A portion of patients fibromyalgia who took pregabalin in phase 2 and 3 clinical trials showed improved pain symptoms and sleep patterns as early as the first day of treatment, according to a post-hoc study of four similarly designed clinical trials.
Researchers studied four placebo-controlled, parallel, random-control trials of pregablin (150 mg to 600 mg per day) in 2,747 patients who met American College of Rheumatology 1990 criteria for fibromyalgia. All pain medications were discontinued before treatment, with the exception of acetaminophen for rescue pain relief and aspirin for myocardial infarction prophylaxis.
Pregabalin was administered either twice or three times daily in dosages of 150 mg, 300 mg, 450 mg or 600 mg per day during a 2-week period in 12 treatment arms of 2,069 enrollees. Four placebo arms comprised 689 patients.
Lesley H. Arnold
Trial participants rated their pain in the prior 24 hours upon awakening on an 11-point scale, with 0 as no pain and 10 for the worst pain. Sleep quality was self-reported on a similar scale.
The number of patients considered to be responders to treatment in the four trials was 824 (39.8%) vs. 191 (27.7%) of the placebo group. By day 4, at least 25% of the pregabalin group achieved sustained clinical improvement, according to the researchers.
Of those receiving pregabalin, 1,073 (51.9%) were reported to show improved sleep quality vs. 237 (34.4%) in the placebo group.

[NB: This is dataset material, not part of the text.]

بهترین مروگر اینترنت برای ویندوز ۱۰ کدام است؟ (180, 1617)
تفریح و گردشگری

At least 25% of treated patients reported improved sleep by day 2 vs. day 9 in the placebo patients, and 50% achieved sustained clinical improvement in sleep quality by day 11.
Disclosure: Arnold has consulted with Pfizer, Forest Laboratories, Grunenthal, Daiichi Sankyo, Theravance, Purdue, Dainippon Sumitomo Pharma, Johnson & Johnson and Shire; has received research finding from Pfizer, Forest Laboratories, Eli Lilly and Company, AstraZeneca, Theravance, Takeda and Tonix; and was on the speakers bureau for Pfizer. Emir, Pauer, Resnick and Clair are full-time employees of and hold stock in Pfizer.